Existem já vozes que defendem a sua extinção, e, em sua substituição, a criação
de uma secção constitucional no Supremo Tribunal de Justiça,
aproveitando, assim, para recolocar em cima da mesa a questão do método de
eleição e de recrutamento dos juízes e da eficácia do sistema.
O Tribunal
Constitucional declarou a inconstitucionalidade da suspensão do pagamento dos
subsídios de férias ou de Natal a funcionários públicos ou aposentados,
justificando a decisão, nove votos contra três, alegando que “a dimensão da
desigualdade de tratamento que resultava das normas sob fiscalização” violava o
princípio da igualdade, consagrado no artigo 13.º da Constituição, aplicando
uma medida que “se traduzia numa imposição de um sacrifício adicional que não
tinha equivalente para a generalidade dos outros cidadãos que auferem
rendimentos provenientes de outras fontes” e concluiu que a diferença de
tratamento era “de tal modo acentuada e significativa” que não era justificável
pelas “razões de eficácia na prossecução do objetivo de redução do défice
público”. “Apesar da Constituição não poder ficar alheia à realidade económica
e financeira, sobretudo em situações de graves dificuldades, ela possui uma
específica autonomia normativa que impede que os objetivos económico-financeiros
prevaleçam, sem qualquer limites, sobre parâmetros como o da igualdade, que a
Constituição defende e deve fazer cumprir”, refere o acórdão.
Mas aquele tal
último reduto da defesa dos particulares sai seriamente prejudicado com
aqueloutra conclusão: “atendendo a que a execução orçamental de 2012 já se
encontra em curso avançado”, o TC restringiu os efeitos da declaração de
inconstitucionalidade, não os aplicando à suspensão do pagamento dos subsídios
de férias e de Natal, ou quaisquer prestações correspondentes aos 13.º e, ou,
14.º meses, relativos ao ano de 2012.
Repare-se que
recorre a uma argumentação extra-juridica para fundamentar uma decisão que tem,
tão-somente, de ser jurídica. Questões de oportunidade ou de conveniência vêm a
despropósito e é, provavelmente, um reflexo da politização da decisão do TC,
filha do método de eleição dos próprios juízes.
Aproveitando o
jeito Até já o Primeiro Ministro vislumbrou que, assim como assim, se o
pretexto é o da “igualdade”; então que se “iguale”: imponha-se o corte salarial
a todos os trabalhadores!, ou seja, terá de ser encontrada uma “medida
equivalente, alargada a outros portugueses”, que não especificou, a introduzir
no Orçamento de Estado para 2013. Até porque para “satisfazer o compromisso solene
do país” de ajustamento orçamental, “os sacrifícios não podem ficar confinados
a esses cidadãos”.
Esta “igualização”
é comovente! Porque vai sempre no único sentido possível: o de tornar mais
pobre a classe média, reduzindo-a, acabando com ela!
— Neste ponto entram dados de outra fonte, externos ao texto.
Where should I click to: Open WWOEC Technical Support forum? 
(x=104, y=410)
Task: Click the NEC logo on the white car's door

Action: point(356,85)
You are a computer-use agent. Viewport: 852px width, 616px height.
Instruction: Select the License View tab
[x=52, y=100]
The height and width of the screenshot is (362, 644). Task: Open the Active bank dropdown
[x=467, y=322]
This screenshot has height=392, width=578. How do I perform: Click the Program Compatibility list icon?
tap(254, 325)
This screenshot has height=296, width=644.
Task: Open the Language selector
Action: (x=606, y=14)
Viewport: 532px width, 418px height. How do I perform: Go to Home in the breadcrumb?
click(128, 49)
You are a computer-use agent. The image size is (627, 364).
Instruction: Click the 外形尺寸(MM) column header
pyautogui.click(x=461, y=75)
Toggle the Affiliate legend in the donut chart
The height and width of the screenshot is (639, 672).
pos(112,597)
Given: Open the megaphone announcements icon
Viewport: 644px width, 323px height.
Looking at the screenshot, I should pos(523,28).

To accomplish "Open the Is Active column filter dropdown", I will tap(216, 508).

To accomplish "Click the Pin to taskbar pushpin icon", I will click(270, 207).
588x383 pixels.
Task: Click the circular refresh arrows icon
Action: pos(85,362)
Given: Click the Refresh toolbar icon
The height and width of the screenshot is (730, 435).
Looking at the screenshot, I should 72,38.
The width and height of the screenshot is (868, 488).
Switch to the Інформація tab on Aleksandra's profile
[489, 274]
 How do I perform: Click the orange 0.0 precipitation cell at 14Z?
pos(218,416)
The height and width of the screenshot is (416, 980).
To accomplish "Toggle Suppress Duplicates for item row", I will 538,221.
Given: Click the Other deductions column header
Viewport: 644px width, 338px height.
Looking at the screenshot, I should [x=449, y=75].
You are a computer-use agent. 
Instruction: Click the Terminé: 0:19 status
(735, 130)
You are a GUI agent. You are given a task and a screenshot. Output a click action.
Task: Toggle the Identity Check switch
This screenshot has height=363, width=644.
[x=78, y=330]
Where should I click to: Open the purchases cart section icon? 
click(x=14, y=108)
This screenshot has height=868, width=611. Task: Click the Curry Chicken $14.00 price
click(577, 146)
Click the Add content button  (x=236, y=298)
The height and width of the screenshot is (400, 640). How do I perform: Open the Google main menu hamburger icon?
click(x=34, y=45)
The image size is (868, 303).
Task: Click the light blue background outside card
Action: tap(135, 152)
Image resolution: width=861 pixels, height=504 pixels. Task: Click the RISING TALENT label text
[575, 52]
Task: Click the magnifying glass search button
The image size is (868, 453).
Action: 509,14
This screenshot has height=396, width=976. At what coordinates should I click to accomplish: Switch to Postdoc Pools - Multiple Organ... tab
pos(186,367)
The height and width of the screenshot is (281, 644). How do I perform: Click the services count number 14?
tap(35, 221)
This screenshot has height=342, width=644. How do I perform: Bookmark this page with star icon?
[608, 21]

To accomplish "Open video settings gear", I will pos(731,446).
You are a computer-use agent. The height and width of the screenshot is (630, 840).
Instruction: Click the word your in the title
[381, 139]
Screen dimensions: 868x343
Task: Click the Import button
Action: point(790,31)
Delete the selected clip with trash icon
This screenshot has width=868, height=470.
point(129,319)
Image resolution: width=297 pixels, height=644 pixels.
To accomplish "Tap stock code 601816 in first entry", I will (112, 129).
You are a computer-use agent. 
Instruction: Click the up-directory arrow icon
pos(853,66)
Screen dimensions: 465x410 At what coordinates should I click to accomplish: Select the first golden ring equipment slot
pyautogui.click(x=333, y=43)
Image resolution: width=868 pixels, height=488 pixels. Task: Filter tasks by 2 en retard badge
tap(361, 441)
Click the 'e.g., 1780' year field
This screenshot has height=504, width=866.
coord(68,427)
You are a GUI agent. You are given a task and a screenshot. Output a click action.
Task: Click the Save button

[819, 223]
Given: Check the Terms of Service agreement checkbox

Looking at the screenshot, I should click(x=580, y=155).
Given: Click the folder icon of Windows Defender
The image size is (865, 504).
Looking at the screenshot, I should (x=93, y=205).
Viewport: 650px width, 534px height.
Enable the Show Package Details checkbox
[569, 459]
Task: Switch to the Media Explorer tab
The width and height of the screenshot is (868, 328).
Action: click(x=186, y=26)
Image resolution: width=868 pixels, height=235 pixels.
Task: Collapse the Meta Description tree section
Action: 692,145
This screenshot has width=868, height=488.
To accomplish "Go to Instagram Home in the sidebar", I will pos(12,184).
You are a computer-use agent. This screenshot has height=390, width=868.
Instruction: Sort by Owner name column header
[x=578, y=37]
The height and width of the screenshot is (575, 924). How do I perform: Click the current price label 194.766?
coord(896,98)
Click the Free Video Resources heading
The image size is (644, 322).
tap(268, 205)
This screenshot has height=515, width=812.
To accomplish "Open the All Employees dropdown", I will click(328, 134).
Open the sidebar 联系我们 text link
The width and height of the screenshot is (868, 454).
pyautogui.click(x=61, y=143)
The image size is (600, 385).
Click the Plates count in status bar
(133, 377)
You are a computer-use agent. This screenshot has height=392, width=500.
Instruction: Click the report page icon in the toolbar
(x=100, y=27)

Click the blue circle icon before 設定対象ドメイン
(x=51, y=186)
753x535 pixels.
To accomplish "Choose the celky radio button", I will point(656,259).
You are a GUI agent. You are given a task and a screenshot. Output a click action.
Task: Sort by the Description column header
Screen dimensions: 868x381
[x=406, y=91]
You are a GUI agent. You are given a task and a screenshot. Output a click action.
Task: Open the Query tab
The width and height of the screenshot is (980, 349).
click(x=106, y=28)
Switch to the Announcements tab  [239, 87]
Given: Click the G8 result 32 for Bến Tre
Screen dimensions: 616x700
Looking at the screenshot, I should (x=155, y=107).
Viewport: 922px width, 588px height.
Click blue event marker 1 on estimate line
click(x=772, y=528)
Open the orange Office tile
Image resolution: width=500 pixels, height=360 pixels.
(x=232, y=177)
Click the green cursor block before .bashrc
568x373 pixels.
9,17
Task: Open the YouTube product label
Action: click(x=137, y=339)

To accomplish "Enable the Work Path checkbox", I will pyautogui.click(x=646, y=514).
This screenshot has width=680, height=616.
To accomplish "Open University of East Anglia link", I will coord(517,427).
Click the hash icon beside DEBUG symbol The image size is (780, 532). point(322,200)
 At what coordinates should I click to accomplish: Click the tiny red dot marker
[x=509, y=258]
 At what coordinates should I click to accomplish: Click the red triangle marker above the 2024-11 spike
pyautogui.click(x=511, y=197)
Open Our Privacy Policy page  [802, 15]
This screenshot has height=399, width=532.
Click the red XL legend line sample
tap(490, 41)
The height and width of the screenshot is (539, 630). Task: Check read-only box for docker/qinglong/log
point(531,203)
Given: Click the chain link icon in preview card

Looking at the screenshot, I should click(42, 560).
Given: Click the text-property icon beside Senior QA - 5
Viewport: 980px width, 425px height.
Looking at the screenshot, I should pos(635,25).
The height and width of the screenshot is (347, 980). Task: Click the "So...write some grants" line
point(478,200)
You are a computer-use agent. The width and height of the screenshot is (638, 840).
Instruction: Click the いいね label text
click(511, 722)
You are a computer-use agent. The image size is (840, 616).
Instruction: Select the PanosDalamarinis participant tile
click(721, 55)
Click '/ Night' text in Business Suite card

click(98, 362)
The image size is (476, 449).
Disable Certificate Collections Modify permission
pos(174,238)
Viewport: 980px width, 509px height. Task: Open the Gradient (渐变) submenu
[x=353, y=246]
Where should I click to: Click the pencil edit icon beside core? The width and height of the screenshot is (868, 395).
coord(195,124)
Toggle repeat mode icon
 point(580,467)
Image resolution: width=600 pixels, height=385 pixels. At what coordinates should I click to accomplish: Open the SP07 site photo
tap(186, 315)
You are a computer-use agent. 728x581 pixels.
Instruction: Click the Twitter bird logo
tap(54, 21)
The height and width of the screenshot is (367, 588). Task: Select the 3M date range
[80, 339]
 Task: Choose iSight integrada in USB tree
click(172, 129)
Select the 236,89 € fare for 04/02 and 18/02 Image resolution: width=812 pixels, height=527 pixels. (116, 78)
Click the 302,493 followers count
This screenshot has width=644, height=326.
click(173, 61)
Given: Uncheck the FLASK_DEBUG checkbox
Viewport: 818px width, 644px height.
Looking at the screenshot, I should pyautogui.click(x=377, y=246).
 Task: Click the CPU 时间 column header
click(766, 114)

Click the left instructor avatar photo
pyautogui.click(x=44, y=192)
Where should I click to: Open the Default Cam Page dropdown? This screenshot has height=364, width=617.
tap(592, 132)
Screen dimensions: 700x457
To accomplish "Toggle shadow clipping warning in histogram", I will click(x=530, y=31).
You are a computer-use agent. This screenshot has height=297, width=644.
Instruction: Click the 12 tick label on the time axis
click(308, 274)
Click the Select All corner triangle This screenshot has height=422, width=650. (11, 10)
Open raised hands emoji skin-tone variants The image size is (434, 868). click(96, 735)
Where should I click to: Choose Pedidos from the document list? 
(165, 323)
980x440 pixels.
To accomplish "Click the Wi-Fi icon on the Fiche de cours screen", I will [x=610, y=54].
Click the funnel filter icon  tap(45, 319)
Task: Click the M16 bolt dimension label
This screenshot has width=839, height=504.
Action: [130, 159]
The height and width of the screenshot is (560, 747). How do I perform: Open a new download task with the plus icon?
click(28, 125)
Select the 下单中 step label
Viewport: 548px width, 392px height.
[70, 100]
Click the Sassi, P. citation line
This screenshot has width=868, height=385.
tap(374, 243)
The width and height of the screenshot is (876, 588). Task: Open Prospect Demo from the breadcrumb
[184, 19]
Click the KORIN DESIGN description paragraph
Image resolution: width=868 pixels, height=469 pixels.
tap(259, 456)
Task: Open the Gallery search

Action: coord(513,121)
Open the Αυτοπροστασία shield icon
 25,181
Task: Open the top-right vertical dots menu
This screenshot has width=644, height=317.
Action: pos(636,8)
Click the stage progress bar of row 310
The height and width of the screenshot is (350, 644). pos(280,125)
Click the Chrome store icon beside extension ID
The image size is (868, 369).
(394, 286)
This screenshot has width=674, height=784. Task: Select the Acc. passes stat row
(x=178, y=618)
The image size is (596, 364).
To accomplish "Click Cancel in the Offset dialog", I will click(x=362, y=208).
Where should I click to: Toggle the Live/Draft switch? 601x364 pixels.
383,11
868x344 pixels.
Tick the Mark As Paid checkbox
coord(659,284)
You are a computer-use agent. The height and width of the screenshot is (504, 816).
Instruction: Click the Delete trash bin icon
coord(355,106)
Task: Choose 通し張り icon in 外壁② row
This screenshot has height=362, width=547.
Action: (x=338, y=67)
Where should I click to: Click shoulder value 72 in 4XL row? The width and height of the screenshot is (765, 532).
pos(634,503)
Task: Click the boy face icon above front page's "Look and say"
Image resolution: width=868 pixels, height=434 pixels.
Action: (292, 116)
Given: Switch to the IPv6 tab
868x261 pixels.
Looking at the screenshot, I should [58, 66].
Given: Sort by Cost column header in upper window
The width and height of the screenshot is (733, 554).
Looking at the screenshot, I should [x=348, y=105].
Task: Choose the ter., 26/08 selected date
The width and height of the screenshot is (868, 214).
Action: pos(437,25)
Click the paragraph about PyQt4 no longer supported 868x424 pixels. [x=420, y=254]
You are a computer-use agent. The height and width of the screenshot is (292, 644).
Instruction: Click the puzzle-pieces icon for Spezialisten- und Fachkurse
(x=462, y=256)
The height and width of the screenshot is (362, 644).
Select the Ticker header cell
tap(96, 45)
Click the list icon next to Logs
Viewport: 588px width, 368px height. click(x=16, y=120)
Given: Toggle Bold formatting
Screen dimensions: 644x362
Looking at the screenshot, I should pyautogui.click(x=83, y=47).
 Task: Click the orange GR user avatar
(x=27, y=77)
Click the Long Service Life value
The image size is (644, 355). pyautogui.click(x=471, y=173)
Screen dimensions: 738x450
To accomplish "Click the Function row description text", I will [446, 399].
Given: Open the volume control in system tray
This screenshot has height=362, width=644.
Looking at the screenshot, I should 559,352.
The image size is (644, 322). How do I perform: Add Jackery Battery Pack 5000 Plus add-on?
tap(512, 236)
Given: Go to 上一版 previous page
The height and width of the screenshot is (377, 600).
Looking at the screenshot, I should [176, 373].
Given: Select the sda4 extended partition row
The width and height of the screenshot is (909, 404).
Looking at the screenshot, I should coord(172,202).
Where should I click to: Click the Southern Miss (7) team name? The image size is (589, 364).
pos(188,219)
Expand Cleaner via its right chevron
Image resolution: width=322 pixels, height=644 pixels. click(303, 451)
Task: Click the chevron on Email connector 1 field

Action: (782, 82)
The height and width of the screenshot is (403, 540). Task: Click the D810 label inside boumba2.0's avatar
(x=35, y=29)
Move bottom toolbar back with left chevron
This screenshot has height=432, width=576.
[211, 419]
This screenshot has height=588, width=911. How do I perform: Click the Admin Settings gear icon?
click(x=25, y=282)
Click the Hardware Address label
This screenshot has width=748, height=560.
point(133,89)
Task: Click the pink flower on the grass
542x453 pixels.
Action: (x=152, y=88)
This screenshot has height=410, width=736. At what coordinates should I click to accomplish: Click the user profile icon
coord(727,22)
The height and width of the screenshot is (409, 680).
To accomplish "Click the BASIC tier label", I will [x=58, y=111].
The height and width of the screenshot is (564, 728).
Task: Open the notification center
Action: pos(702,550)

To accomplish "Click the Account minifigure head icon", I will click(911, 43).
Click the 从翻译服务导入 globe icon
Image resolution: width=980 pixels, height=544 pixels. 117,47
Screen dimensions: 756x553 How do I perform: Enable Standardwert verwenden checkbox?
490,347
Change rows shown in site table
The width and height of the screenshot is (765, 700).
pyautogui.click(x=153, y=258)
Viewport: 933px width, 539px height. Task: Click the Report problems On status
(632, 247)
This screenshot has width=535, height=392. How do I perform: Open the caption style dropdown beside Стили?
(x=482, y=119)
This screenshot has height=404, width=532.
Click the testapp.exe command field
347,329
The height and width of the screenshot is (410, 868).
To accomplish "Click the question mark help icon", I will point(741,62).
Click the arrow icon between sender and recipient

E dizemos isto com sustentação. Como é que a Conta Geral do
Estado de 2011 mostra que 25 gestores de 13 entidades não sofreram qualquer
redução salarial? De que serviu e qual a penalização por não ter sido aplicada
a decisão do segundo semestre de 2010 do corte salarial
de 5% para os gestores públicos e do congelamento de prémios? De que valeu
decisão em 2011 de cortes entre os 3,5% e 10 % nos salário dos funcionários
públicos que recebessem mensalmente mais de 1500 euros brutos? É porque aquelas
criaturas de um deus à parte não foram alcançadas pelo braço negro da crise!
Mais. A Inspeção-Geral de Finanças detetou que em duas instituições houve uma
“atribuição generalizada de prémios de desempenho” e que foram atribuídos
carros de forma permanente a alguns funcionários, para uso regalado durante o
fim-de-semana e feriados (com portagens e combustíveis pagos pelo estado). Não
falamos de carrinhos de linhas!
Razão tem Fernando Sabino “Para
os pobres, é dura lex, sed lex. A lei é dura, mas é a lei. Para os ricos, é dura
lex, sed latex. A lei é dura, mas estica.”